You seem to be continually curious about how all that writing stuff works. For a lot of writers that internalized thinking about process gets paralyzing, but you use it to explore some interesting ideas.
I think it’s tied to the idea of writing what you know and just being honest about stuff and shining a light on things that people don’t shine a light on, whether it’s talking about being a smart person that smokes weed, or what are the doubts that a solo performer has, or why it feels gross to put yourself out there, and asking why do you believe me?
God! I wonder if it’s tied to white guilt. Why does this work? How does this work? What is the currency we are all working on in the storytelling culture? Yeah, interesting.

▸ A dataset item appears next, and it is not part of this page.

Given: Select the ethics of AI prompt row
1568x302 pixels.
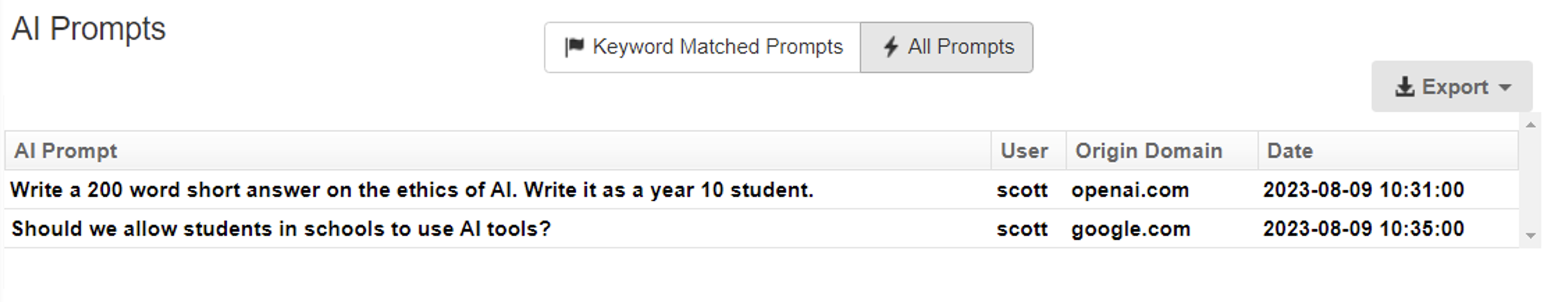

As much as process is the through-line for things, and maybe this is just because it makes my heart leap, but if I love something enough, I can write about it and other people will love it — like Axl Rose, Showgirls and hopefully, now, weed. I had no idea anyone would see the same thing that I saw when I saw Showgirls. That was just a delight. When your experience is mirrored by other people it’s like, “oh I’m not alone on Earth.”
The place where you work recently blew up. How is that going for you?
Prior to that we had an indoor flood, so we’re awaiting the locusts. First of all, everyone loves a place when it blows up. And everyone is like, “how the fuck can we help?” There are tons of challenges but it’s heartening to see what a well-loved place and what a well-loved neighborhood can bring out in people.
Nobody at the Bureau of Fearless Ideas had a problem with your writing a book on pot?
No. I was like, “hi, this is what I plan to do” and they were like, “okay.” Nothing in my BFI world acknowledges Showgirls or Weed. It’s just something I do afterwards. It’s like that girl who goes to school in a van and is a hooker. We’ve all seen that movie. Walking the Halls, it’s called.